[Stored data entries]
━━━━

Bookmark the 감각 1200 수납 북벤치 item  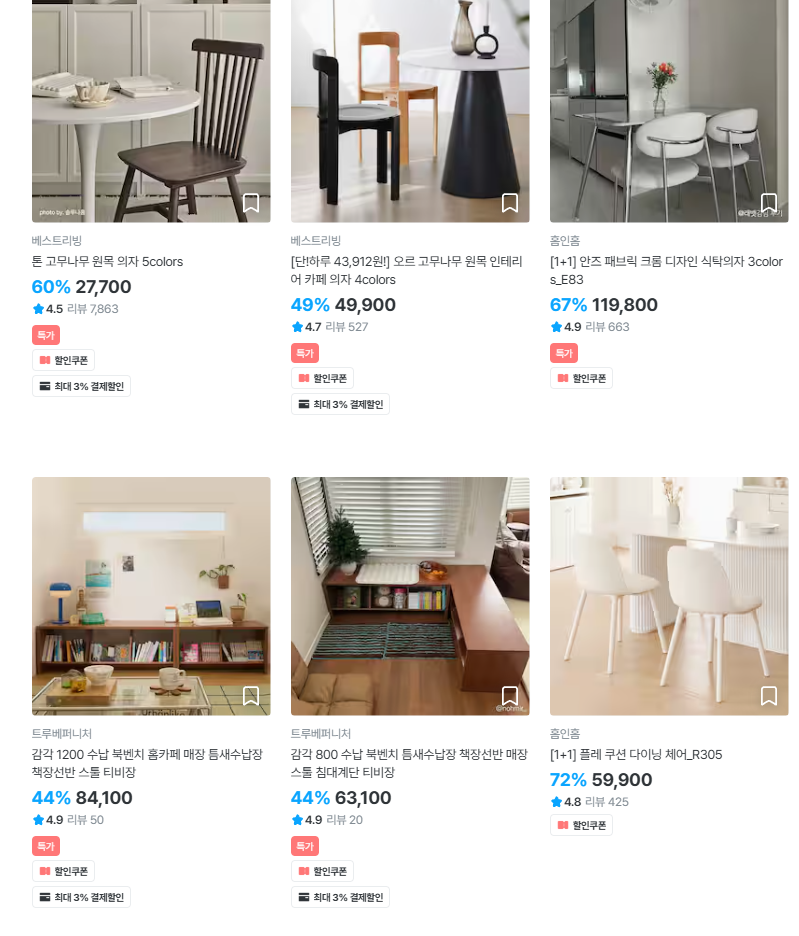[x=251, y=695]
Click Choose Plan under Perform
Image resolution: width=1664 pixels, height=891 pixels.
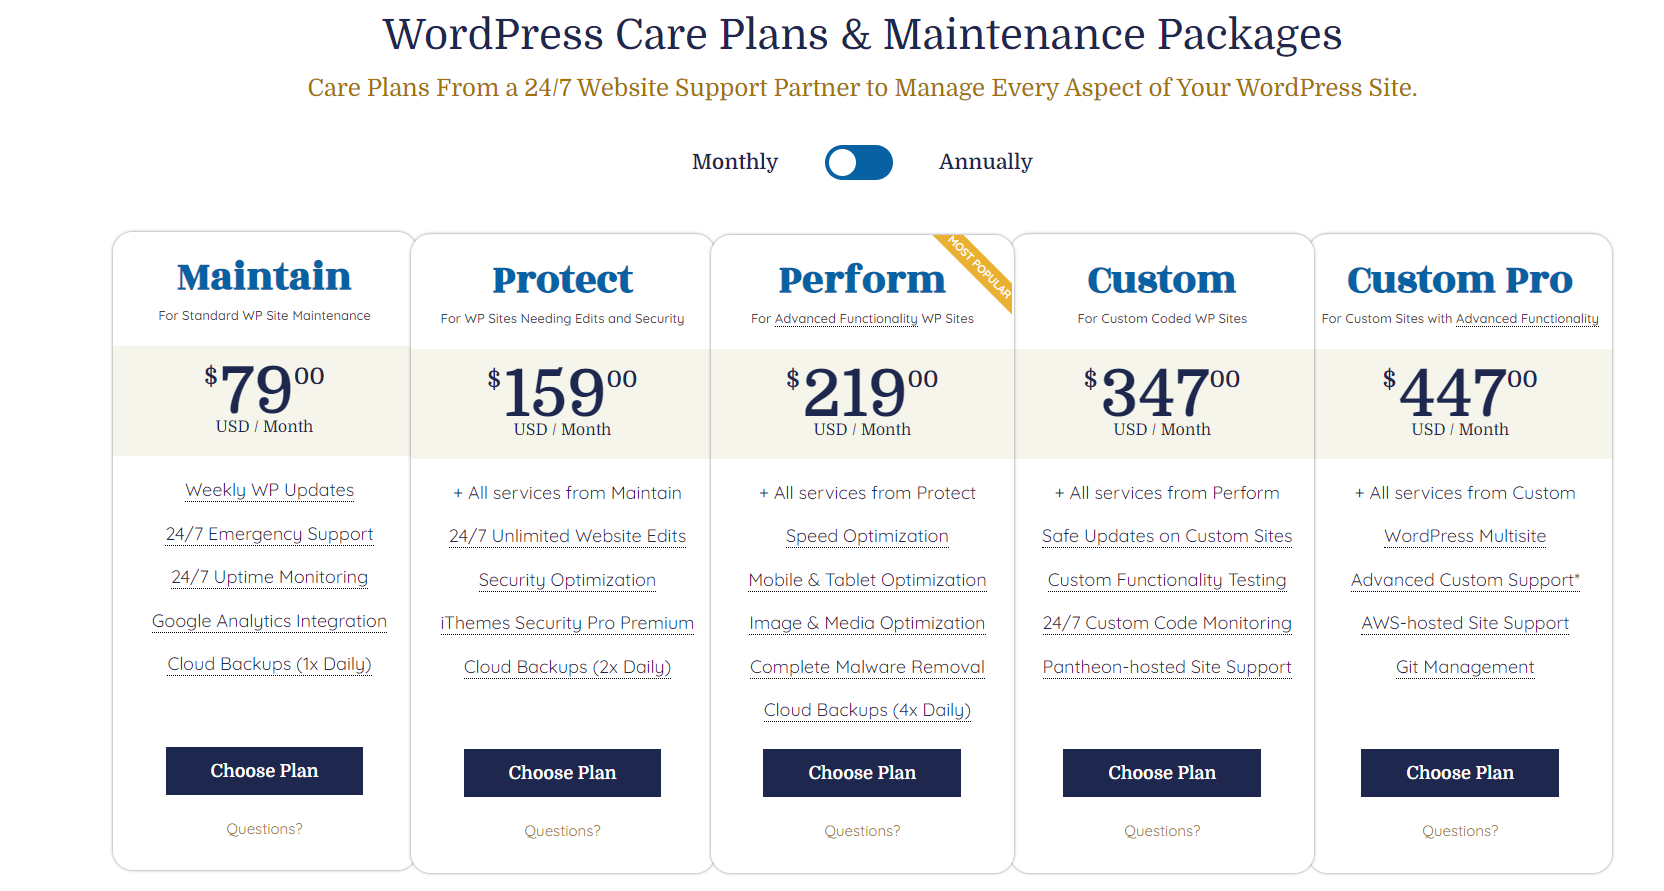(x=861, y=773)
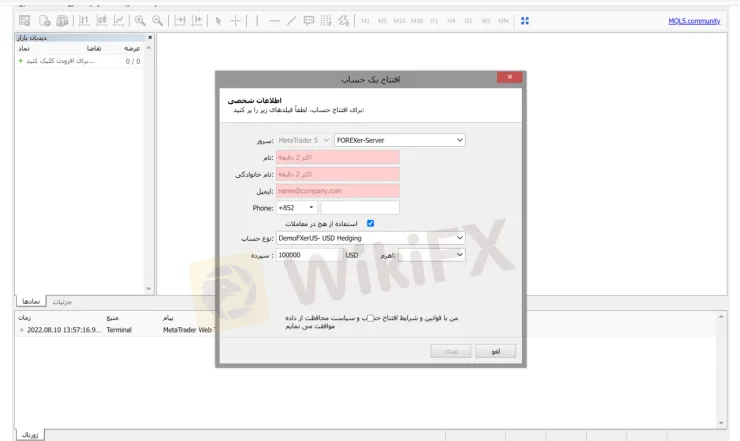The width and height of the screenshot is (740, 441).
Task: Switch to the نمادها tab
Action: [x=31, y=301]
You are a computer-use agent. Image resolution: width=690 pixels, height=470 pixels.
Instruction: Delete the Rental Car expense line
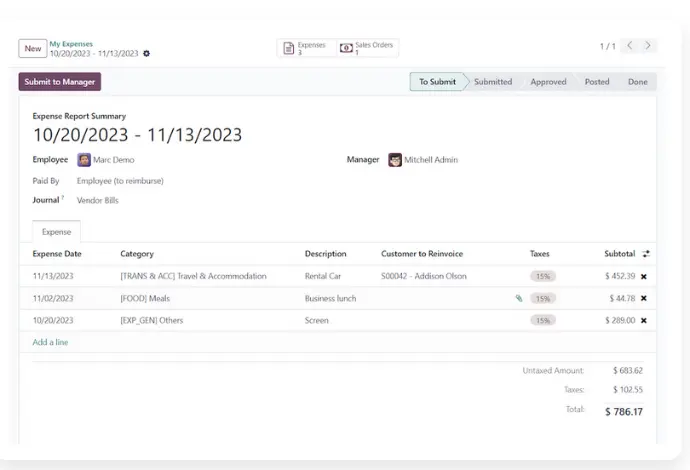pos(644,276)
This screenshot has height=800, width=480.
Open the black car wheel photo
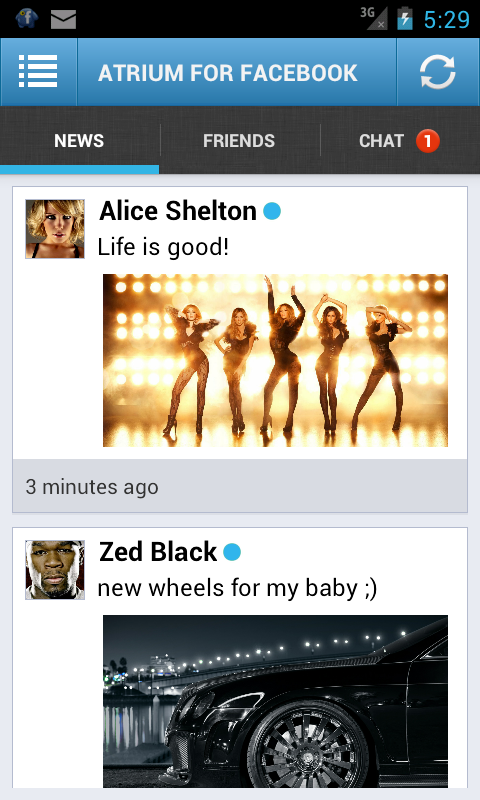coord(275,701)
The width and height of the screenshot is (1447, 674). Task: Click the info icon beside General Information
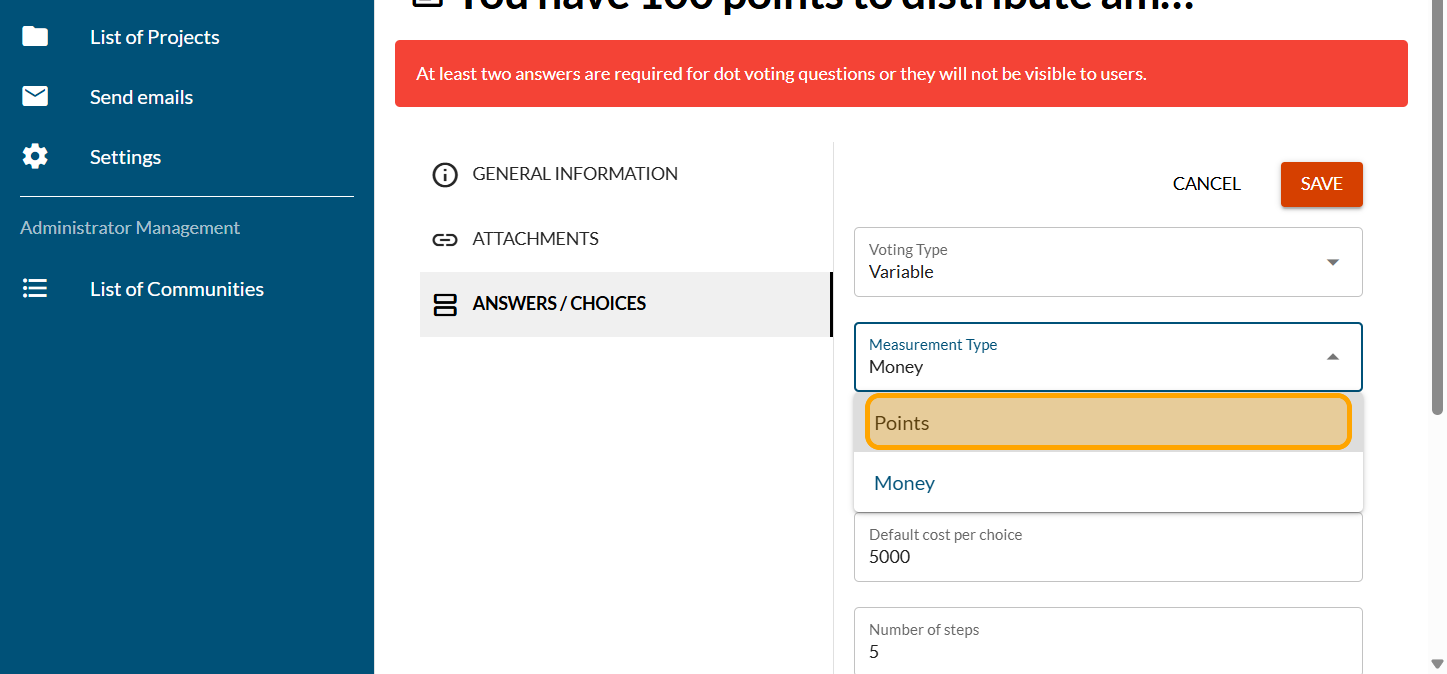click(x=444, y=175)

━━━━

-- Exercise objective --
Please copy exactly the lines from the one containing "Instruction: Delete the" through the last line of the records above, both included, and leave out any pictures.

-- Response --
Instruction: Delete the Rental Car expense line
pos(644,276)
This screenshot has height=800, width=480.
Open the black car wheel photo
coord(275,701)
The width and height of the screenshot is (1447, 674). Task: Click the info icon beside General Information
click(x=444, y=175)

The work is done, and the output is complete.